Also, physX would be dead already if nvidia didnt buy ageia. As for the mainstream thing and physX support: there are several articles out about programmers creating ATi drivers able to run the PhysX API.

As i said ati can run CUDA and because of that PhysX, but they will never support cuda and thereby wont officially let it run on ATI videocards unless PhysX becomes mainstream.

I never said that cuda is anything but parallel programming base for a videocard, and as I said that is pretty much the same thing that will be added to DX11. Not a physics engine is said to come with DX11 yet, but a codebase for videocards. CUDA got something to do with physX and the thing is that PhysX runs on the CUDA code base. And as ATI will never support CUDA (unless they really really really have to) it will never support PhysX.

There have been people that managed to get CUDA stuff working on ATI hardware, and with that were able to run PhysX and other programs using the CUDA platform. But you wont see an official driver supporting it untill there is a complete market dominance. Its purely ATI trying not to make cuda a standard, and holding out till DX11.

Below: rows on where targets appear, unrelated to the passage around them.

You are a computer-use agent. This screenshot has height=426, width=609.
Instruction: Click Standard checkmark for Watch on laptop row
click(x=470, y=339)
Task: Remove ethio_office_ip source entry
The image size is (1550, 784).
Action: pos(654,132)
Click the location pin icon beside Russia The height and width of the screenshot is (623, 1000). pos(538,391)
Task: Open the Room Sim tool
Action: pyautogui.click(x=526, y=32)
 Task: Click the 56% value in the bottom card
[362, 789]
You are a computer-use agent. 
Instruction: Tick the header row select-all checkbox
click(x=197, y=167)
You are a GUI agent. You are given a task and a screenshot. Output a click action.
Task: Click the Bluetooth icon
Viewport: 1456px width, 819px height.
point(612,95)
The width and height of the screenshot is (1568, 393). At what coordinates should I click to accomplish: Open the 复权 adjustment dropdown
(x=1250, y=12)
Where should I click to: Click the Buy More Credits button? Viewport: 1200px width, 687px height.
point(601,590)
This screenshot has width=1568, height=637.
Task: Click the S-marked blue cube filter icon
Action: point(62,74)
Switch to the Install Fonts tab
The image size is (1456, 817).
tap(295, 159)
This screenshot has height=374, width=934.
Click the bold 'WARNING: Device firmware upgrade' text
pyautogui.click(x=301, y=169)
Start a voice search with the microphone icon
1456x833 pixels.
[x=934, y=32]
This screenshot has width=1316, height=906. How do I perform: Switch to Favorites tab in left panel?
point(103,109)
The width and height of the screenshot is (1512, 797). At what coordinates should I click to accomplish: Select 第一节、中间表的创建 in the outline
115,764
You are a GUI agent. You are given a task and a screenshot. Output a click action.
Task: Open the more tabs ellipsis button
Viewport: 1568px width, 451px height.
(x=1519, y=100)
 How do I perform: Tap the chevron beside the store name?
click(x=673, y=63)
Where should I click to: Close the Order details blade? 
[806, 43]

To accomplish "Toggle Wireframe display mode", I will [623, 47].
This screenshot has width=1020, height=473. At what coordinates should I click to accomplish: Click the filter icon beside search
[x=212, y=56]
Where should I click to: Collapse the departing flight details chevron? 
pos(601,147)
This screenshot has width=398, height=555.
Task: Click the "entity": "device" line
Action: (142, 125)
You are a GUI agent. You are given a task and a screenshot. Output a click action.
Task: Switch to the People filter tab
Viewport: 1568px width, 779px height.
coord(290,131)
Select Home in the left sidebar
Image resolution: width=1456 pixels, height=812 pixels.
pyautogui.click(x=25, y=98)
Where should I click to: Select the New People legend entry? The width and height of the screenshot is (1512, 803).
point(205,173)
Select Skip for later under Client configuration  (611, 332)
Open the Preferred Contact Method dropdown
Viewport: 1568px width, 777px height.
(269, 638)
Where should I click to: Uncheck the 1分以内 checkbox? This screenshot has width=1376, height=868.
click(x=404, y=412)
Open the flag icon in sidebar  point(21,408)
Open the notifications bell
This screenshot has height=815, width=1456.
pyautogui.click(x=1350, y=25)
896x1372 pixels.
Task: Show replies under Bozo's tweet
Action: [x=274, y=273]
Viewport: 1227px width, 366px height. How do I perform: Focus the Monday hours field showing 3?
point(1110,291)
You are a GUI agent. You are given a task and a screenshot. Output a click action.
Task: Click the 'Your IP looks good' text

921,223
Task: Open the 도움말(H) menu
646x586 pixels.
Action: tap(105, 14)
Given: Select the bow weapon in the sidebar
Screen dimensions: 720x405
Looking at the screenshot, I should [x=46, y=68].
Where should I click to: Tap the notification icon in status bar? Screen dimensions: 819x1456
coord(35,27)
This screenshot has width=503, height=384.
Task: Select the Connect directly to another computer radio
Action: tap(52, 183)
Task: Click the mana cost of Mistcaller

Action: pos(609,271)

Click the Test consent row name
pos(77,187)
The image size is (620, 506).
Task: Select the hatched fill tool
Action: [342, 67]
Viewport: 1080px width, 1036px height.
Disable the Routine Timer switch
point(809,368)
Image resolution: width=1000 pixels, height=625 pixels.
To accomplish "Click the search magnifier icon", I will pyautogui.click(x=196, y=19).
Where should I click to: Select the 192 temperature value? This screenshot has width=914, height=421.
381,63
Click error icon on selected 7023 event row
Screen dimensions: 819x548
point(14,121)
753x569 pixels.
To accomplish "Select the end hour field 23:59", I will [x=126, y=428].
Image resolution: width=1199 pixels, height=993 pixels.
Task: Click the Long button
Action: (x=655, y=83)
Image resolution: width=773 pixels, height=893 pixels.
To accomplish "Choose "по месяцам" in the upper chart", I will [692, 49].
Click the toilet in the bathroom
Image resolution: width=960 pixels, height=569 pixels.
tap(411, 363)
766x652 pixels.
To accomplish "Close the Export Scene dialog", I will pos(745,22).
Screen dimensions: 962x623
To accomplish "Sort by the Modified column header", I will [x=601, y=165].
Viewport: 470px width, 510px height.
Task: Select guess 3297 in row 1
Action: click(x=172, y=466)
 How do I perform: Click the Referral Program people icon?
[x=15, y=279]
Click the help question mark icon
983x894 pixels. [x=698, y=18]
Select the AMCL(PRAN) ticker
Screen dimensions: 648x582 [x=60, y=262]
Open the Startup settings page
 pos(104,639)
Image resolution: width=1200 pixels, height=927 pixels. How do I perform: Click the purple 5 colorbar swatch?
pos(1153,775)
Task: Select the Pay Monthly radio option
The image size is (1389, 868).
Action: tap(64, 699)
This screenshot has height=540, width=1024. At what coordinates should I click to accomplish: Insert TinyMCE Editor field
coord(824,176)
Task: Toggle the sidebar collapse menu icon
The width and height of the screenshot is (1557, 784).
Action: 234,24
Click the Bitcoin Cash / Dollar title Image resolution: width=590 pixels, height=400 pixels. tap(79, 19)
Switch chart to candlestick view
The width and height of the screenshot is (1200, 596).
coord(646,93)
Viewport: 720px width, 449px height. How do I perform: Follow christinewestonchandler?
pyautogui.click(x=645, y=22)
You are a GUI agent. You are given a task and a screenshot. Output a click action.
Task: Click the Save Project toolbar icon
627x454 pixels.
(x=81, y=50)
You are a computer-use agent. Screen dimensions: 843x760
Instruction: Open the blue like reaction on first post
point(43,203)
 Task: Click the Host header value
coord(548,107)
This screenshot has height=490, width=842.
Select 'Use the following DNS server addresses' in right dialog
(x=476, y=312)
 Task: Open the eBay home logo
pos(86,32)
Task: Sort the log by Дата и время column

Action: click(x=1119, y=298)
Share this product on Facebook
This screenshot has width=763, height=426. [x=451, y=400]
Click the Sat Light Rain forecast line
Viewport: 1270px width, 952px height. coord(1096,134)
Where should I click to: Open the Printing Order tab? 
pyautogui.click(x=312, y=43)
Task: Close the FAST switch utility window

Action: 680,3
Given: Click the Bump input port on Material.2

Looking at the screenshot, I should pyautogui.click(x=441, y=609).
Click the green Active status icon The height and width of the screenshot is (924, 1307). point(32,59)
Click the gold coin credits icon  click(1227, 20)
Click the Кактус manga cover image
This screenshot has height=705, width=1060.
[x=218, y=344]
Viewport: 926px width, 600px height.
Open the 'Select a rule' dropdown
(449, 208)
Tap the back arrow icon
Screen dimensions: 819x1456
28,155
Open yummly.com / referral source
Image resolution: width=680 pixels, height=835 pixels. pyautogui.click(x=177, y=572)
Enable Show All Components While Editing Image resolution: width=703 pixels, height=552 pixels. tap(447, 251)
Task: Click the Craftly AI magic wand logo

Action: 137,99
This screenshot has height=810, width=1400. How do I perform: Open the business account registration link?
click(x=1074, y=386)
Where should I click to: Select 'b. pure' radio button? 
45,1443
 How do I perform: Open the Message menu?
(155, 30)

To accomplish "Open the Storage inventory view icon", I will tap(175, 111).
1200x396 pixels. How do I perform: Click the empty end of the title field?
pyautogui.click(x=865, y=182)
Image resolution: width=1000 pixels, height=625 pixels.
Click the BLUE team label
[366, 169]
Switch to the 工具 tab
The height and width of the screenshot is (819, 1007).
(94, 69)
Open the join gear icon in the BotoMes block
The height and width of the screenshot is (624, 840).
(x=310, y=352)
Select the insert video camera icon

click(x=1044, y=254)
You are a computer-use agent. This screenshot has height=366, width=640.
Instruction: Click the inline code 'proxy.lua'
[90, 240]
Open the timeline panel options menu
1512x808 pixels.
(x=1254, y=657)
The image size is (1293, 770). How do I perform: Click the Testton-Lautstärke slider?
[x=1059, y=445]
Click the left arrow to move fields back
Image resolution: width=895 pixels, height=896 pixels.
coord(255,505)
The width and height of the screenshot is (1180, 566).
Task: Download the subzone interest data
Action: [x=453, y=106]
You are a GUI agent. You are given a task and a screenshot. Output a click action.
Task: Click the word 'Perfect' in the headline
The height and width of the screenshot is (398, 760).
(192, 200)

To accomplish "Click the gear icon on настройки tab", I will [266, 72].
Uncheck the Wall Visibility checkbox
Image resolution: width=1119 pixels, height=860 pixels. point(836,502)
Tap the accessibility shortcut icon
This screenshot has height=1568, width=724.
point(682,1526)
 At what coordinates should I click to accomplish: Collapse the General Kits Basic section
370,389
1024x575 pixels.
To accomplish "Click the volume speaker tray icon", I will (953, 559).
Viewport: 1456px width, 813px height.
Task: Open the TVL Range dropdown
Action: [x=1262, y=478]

Here's the parallel programming bit of dx11:
http://www.bit-tech.net/bits/2008/09/17/directx-11-a-look-at-what-s-coming/5

So even if cuda lifsts of heavily outside of the gaming market, as long as ati does not support cuda. PhysX which runs on CUDA cannot prosper properly as game developers wont make a game that will only run on 1 brand of videocard. They might make some visual goodies especially with nvidia's devrel but they cannot make a game pretty much only play if you run it PhysX hardware accelerated, through a physX card or a videocard that supports CUDA.

Without support PhysX would be dead, but since its nvidia proprietary i dont see much of a future for it either. Unless ATI adopts it, which wont happen unless there wont be an alternative comming.